Moreno’s win in the election comes as a surprise to most international observers. According to Levitsky and Guerrero, after ten years of PAÍS dominating the political scene, the people likely felt a renewed sense of “desgaste” for the governing party. This was evident in the voting trends from the first round of presidential voting: 33 percent of votes went to smaller, mostly right-wing parties. As in Argentina and Brazil, Ecuador was expected to be the next country in Latin America where the “pink tide” of leftist governments that arose in the 2000s would be dealt another blow. However, Moreno’s win indicates that the majority of Ecuadorians not only continue to support Correa and his party, but that the pink tide may not be over.
What does this mean for Correa’s national project? Moreno’s platform of poverty reduction and championing disability rights seems to indicate that the national project will continue, albeit constrained by the country’s mounting debt. In fact, Moreno promises to invest $2 billion to a new set of social programs aimed at helping newborn children receive natal care, giving a $100 social security credit to the elderly, and helping other vulnerable segments of the population. In opposition to Levitsky and Guerrero, Cordero suggested that the decline in oil prices may not lead to a significant impairment of the government’s ability to spend because of the vast investments the Correa administration made in renewable energy, such as hydroelectric facilities. The Ecuadorian government hopes to increase its revenues by selling hydroelectric power. Hence, Correa’s likely legacy of lessening Ecuador’s dependency on oil may allow for his national project to be sustained throughout Moreno’s term.

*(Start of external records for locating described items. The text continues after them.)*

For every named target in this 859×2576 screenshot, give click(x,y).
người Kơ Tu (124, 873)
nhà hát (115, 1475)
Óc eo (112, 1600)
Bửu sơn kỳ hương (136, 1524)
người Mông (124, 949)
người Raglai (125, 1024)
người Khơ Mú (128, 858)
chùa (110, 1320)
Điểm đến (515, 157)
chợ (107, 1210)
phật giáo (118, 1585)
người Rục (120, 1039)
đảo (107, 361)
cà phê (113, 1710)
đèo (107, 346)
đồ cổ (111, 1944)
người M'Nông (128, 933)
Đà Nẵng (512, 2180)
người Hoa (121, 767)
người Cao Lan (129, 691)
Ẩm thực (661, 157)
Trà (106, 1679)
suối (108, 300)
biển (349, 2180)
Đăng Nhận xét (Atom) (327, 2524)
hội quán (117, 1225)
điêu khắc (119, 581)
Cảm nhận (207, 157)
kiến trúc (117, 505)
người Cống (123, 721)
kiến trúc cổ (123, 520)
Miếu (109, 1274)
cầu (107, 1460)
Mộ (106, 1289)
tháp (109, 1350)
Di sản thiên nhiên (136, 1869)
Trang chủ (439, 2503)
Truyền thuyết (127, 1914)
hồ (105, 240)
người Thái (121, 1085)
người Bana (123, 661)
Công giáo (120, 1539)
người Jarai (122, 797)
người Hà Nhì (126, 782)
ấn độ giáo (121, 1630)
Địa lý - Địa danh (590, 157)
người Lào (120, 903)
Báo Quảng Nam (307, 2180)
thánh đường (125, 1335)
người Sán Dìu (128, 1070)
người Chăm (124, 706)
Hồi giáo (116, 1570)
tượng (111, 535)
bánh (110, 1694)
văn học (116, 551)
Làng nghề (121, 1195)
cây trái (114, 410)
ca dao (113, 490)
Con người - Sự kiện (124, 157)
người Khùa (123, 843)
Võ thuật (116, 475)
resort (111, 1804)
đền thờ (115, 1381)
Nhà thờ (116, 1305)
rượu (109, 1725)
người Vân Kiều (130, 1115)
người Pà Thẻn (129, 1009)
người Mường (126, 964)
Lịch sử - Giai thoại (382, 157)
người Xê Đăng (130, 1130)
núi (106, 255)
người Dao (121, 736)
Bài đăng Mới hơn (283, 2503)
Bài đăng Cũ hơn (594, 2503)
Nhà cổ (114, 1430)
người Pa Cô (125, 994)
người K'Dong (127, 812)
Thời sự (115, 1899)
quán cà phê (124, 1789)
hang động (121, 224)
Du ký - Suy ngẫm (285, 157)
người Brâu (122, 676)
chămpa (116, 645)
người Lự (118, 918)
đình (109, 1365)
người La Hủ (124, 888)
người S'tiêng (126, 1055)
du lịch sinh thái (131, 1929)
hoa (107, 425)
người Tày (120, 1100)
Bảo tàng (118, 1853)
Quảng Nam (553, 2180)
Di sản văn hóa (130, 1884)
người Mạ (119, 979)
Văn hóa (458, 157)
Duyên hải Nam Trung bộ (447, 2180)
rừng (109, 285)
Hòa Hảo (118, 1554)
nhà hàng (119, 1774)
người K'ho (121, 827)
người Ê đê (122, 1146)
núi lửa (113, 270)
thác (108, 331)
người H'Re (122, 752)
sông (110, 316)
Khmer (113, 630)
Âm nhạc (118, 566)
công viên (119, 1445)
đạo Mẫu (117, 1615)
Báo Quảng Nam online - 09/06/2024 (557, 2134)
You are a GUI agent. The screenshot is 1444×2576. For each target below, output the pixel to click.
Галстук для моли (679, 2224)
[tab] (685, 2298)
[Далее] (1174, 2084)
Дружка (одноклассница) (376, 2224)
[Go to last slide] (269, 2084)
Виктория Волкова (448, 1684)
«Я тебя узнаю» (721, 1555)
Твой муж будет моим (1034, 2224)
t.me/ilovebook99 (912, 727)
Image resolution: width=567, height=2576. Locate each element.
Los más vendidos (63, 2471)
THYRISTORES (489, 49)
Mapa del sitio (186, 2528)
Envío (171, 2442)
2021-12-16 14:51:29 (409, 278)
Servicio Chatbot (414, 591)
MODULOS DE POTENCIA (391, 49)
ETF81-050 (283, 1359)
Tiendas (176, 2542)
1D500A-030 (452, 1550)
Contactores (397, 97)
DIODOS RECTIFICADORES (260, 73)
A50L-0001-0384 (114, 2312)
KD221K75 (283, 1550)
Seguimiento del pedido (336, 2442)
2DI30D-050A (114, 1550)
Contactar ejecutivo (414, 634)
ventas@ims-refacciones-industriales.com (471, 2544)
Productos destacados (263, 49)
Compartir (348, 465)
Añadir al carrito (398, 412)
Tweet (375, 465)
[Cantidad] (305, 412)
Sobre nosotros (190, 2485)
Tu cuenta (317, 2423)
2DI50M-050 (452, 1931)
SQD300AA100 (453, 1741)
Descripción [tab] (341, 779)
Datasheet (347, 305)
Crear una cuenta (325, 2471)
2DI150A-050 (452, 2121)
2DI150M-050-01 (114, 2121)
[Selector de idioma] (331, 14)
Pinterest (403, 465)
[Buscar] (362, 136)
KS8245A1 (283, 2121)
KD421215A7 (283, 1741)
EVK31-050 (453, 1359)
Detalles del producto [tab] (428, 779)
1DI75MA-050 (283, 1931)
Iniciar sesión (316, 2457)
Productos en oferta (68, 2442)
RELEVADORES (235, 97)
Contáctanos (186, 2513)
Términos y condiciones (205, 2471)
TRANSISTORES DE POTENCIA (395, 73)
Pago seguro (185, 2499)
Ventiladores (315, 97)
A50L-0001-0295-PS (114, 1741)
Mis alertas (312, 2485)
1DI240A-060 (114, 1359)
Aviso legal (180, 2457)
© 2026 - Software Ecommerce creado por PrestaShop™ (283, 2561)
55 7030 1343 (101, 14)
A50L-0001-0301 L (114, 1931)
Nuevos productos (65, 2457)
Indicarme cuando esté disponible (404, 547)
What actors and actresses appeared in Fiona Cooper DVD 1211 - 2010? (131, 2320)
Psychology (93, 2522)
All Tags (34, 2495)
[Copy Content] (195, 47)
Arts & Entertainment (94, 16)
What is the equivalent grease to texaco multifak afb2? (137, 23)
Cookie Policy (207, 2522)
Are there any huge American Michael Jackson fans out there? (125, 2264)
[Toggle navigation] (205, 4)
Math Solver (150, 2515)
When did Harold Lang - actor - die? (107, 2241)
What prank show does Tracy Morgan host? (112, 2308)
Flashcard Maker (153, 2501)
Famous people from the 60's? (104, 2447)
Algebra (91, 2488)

Moreover, the continuing strength of Alianza PAÍS in congress—the party won 74 seats to CREO’s 34, enough to maintain their majority—will likely guarantee the preservation of Correa’s most popular initiatives. In an interview with the HPR, the President of the National Assembly and congressional leader of Alianza PAÍS, Gabriela Rivadeneira, said that PAÍS is committed to continuing to make improvements to health, education, and social security programs. It seems that Ecuadorians’ newfound sense of hope for their economic prospects will persist.
Whereas the presidencies coming before Correa were marred by chaos, incompetence, and corruption, Correa’s policies have left a legacy of newfound hope and faith in the effectiveness of the Ecuadorian government. Guerrero said that this election may signify a turning point in Ecuadorian politics; it is finally possible for two strong political parties to exist. With the creation of this strong two-party system along with the fact that, for the first time, there is an expectation from citizens that politicians will get things done, legislators will be forced to make compromises. Indeed, Rivadeneira stated that PAÍS was ready to make compromises on major issues with opposing parties, as it is fundamental to the health of a functioning democracy. Looking back, it seems that, beyond social programs and political stability, Correa’s legacy might also include a stronger Ecuadorian democracy.
Correction, November 4, 2017: An earlier version of this article mischaracterized the charges against the presidencies of Abdalá Bucaram and Jamil Mahuad. The article has been updated to correct this mischaracterization.